Work in progress, please email me if interested

Ingrid Melve, UNINETT

Threshold

Web proxy cache systems with several servers currently have no well documented ways of evaluating the relationships between cache proxy servers, for gains in terms of money, latency and bandwidth. This work intends to find a threshold value for relations between servers, based on bandwidth saved, latency reduction and local cost for Internet access.

This threshold will be of interest for work on auto configuration of large multi server proxy cache systems.

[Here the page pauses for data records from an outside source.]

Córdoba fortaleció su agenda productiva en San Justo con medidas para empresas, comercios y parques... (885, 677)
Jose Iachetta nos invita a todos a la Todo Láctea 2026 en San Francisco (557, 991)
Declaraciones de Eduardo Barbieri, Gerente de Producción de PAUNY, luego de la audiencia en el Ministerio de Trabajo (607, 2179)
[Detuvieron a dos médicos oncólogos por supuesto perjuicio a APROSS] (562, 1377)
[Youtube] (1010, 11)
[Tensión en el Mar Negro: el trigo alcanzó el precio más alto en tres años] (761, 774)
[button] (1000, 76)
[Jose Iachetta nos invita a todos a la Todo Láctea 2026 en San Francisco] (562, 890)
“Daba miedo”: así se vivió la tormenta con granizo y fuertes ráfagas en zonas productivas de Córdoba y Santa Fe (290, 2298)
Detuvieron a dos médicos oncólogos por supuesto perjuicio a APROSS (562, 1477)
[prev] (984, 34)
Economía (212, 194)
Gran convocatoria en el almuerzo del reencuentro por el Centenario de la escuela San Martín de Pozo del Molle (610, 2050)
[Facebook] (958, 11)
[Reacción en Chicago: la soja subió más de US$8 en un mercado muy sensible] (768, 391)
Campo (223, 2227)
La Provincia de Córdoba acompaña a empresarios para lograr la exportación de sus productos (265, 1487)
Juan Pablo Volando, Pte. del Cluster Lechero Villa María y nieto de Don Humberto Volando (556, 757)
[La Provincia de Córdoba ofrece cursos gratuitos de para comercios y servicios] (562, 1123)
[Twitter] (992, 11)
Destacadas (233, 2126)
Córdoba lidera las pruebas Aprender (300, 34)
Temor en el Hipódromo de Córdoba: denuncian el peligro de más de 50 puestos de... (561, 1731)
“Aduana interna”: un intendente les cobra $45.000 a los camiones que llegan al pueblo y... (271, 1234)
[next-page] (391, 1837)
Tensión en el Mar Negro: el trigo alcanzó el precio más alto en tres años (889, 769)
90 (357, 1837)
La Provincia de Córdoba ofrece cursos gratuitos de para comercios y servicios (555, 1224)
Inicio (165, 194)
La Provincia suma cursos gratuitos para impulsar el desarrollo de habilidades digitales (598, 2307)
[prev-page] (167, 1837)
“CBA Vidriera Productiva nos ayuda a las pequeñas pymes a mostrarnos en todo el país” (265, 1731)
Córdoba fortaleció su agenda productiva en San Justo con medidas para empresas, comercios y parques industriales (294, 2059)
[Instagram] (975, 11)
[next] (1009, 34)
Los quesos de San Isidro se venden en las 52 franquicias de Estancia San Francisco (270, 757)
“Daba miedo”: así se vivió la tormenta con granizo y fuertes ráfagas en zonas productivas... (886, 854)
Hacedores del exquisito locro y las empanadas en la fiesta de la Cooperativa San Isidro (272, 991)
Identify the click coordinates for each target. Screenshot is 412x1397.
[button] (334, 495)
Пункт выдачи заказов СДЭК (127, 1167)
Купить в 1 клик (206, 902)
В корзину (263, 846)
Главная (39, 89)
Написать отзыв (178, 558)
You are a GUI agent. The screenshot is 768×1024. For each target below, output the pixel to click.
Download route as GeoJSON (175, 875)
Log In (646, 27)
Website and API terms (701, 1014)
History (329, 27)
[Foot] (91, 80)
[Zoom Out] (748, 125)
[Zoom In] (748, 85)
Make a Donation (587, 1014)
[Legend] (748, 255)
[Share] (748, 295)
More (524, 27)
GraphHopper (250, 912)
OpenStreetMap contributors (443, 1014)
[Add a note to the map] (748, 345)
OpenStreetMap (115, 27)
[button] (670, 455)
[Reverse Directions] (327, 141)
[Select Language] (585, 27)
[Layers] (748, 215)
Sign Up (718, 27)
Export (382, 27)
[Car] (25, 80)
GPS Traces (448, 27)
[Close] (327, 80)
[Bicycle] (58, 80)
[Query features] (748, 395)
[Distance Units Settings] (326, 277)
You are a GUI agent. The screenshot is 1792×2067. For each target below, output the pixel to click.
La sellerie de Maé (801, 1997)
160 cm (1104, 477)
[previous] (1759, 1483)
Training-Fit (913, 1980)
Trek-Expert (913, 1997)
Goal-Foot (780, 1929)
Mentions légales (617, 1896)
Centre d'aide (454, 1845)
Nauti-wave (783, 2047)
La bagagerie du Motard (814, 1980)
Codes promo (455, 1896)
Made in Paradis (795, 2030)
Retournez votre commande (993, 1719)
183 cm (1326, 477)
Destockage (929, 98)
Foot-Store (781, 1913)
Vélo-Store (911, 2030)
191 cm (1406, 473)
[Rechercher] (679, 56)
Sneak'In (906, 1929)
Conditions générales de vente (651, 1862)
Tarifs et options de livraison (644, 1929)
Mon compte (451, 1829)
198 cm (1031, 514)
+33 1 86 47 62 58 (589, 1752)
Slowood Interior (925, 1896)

The web cache proxy software used is Squid. Co-operating web proxy cache servers using sibling mode is used to illustrate the principles. The work may easily be used to analyze parent relations. Local proxy performance is not considered, only traffic into the proxy.

Intro

proxy
An intermediary program which acts as both a server and a client for the purpose of making requests on behalf of other clients. Proxies are often used in firewalls and as gateways for handling requests via protocols not implemented by the user agent.
cache
A cache stores cacheable responses in order to reduce the response time and network bandwidth consumption on future, equivalent requests. Any client, server or proxy may include a cache.
sibling
caching server participating in caching mesh, sends/receives requests to other cache servers
parent
neighbor/sibling caching server through which misses are resolved
relation
relation is used for the object exchange between two caches
object domain
all the objects that the cache asks a sibling for
hit rate
web object served from cache, as a proportion of total number of requests
latency
time before a request is served
Family relations in Squid are either sibling or parent. A relationship is formed if a cache is willing to serve another cache. Relations are based on object domain criteria, which may be for all documents or for documents in a subdomain like .com. Relationships may follow complex rules. The simplest relationship is to send request for all documents. No relation equals no request from sibling cache. Relations per domain are used in COM-MESH.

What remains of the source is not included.